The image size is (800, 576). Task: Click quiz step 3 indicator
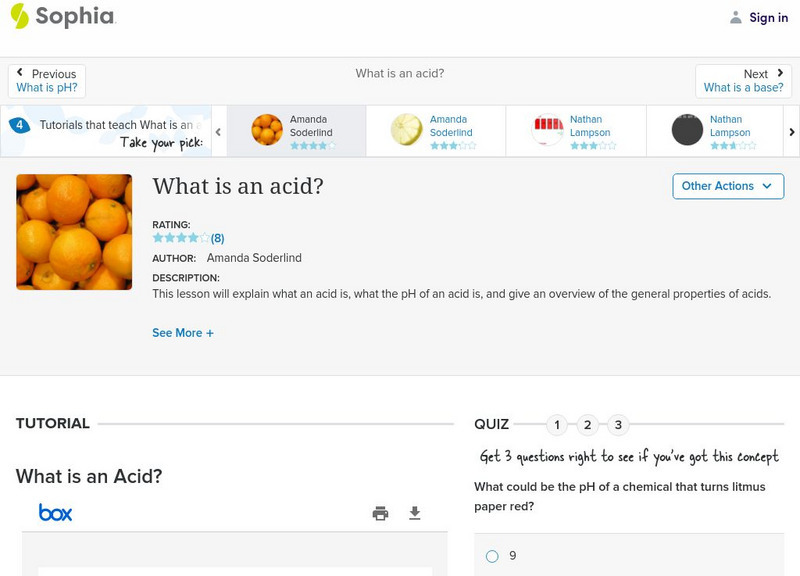[620, 424]
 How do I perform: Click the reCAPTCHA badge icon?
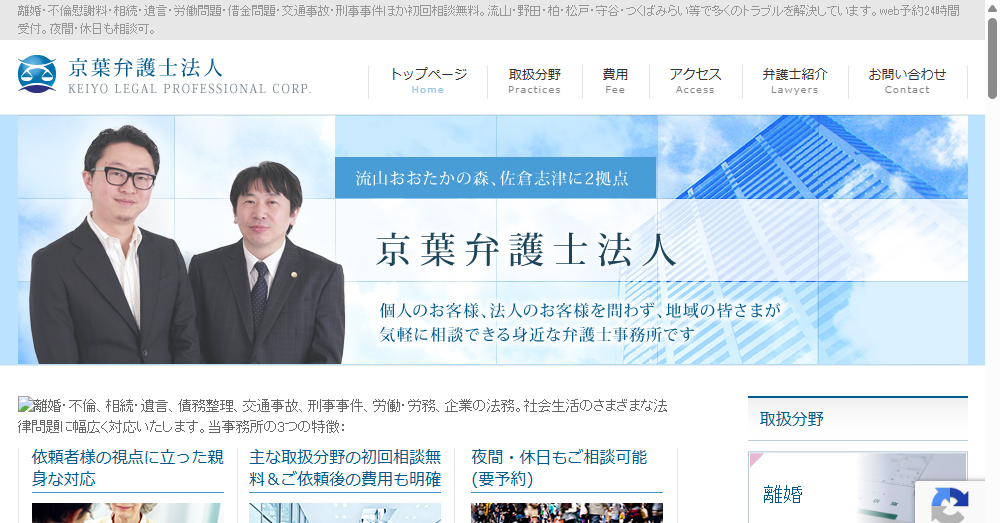click(x=950, y=503)
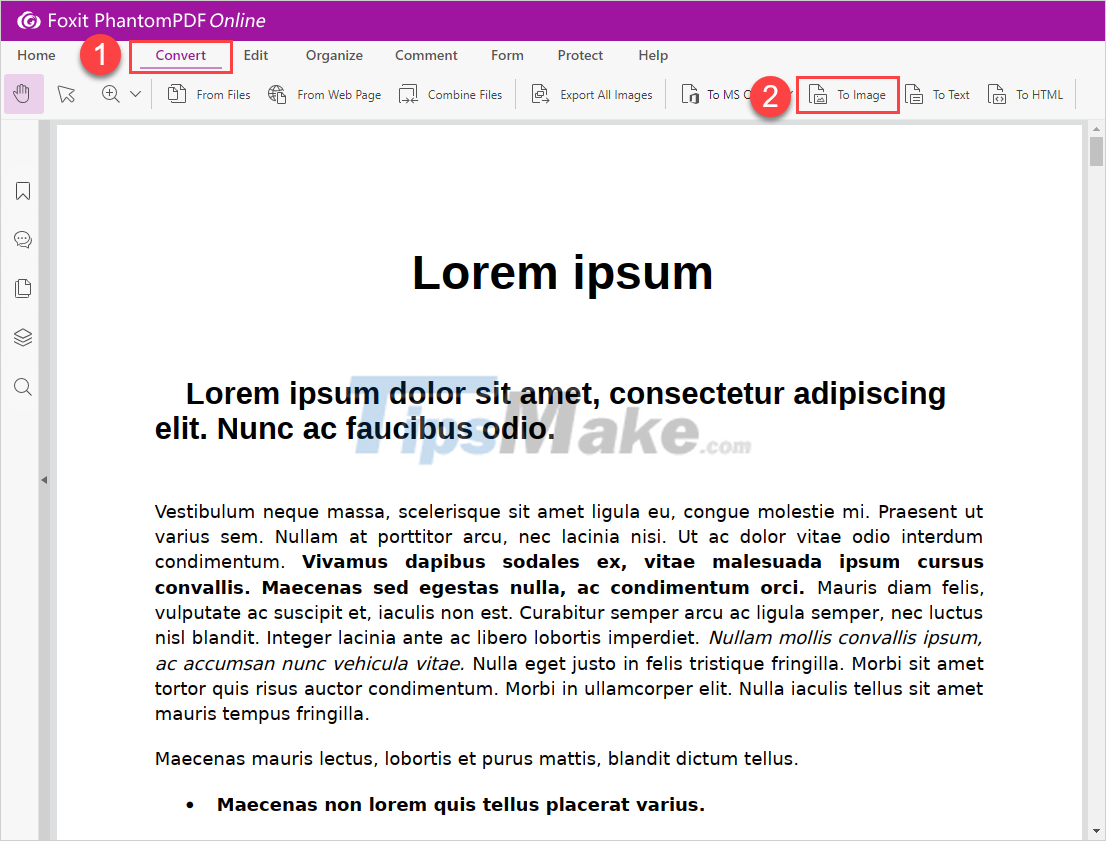Select the Hand tool
The height and width of the screenshot is (841, 1106).
tap(22, 93)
####################
_TASK DIRECTIONS_
Print the records exactly and omit all pictures.

_ANSWER TO THE PROBLEM_
The image size is (800, 576). Task: Click quiz step 3 indicator
[620, 424]
 How do I perform: Click the reCAPTCHA badge icon?
click(x=950, y=503)
Select the Hand tool
The height and width of the screenshot is (841, 1106).
tap(22, 93)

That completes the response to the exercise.